Supplied text =>
"""
Publishers Weekly - Publisher's Weekly
PW gave a starred review to this NBA nominee, the "spellbinding" history of an Atlanta synagogue and its congregation's place in the civil rights movement. (May)
Library Journal
The 1958 bombing of the Reform Jewish Temple in Atlanta had implications that echoed through history and are keenly relevant for today's seemingly renewed climate of intolerance and hate. The temple was a target because its rabbi, Jacob Rothschild, was one of a few white leaders who took a stand after Brown v. Board of Education and spoke of the moral necessity of admitting blacks as full and equal citizens. Rothschild established a bond with black leaders, such as Martin Luther King Jr., and always reminded his congregation to take up the cause of justice. This recording explores the times that produced the bombings in the South and looks at the lives and minds of the men most likely responsible for the temple bombing. Reader Charles Cioffi is easy on the ear for long stretches. Everything about the production, including the music that marks each chapter ending, is well chosen. The text will remind older listeners of and introduce younger ones to an important time in our nation's history, all the while pointing out that terrorism and hate are not fundamentally new to the American scene. A recommended purchase for all serious audio collections.Nancy Paul, Brandon P.L., Wis.
Salon
The journalist Melissa Faye Greene, author of 1991's acclaimed Praying for Sheetrock, returns here with a remarkable account of what has become, for many, a forgotten incident: the 1958 bombing of Atlanta's Reform Jewish Temple. Greene skillfully weaves together three stories in The Temple Bombing. First, and perhaps most notably, she places the bombing firmly within the context of civil rights history. But her book is also an informed study of Southern Jews in the mid-20th century, as well as an inspirational tale of the temple's heroic rabbi, Jacob Rothschild, who dedicated himself to the civil rights movement and urged his congregation to follow his lead.
"""
(Stored dataset items)
"""
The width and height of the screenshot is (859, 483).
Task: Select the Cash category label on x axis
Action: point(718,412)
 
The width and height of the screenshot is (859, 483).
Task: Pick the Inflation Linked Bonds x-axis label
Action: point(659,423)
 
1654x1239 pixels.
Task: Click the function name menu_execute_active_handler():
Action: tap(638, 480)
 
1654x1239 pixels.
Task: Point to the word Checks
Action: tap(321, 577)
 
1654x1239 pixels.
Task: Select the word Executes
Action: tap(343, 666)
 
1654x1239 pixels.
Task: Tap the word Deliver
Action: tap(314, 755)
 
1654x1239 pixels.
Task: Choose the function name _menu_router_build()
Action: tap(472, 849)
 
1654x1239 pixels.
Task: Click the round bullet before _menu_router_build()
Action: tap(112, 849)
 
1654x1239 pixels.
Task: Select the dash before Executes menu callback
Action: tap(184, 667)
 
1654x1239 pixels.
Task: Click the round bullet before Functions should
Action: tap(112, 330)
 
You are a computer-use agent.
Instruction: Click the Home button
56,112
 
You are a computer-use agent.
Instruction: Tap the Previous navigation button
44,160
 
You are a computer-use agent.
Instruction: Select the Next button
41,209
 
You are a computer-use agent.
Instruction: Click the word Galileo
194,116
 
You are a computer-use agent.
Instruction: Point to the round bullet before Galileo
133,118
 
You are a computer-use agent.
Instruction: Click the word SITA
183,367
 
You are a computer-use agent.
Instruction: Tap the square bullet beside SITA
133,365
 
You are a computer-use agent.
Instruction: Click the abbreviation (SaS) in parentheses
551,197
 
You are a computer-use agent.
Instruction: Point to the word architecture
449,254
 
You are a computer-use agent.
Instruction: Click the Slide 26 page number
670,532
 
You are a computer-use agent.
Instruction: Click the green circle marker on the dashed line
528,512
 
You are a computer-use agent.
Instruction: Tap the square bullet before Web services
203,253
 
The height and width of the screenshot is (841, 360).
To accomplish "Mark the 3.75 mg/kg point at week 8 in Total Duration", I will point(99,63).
"""
Requests =>
1 > Answer these questions using the reviews above.
(a) According to the Library Journal review, who reads the recording?
(b) In what year was Atlanta's Reform Jewish Temple bombed?
(c) What earlier book by Melissa Faye Greene does the Salon review name?
2 > Retype the part of the reviews above starting with "Publishers Weekly - Publisher's" and going on through "rights movement. (May)".

Answers below =>
1 >
(a) Charles Cioffi
(b) 1958
(c) Praying for Sheetrock

2 >
Publishers Weekly - Publisher's Weekly
PW gave a starred review to this NBA nominee, the "spellbinding" history of an Atlanta synagogue and its congregation's place in the civil rights movement. (May)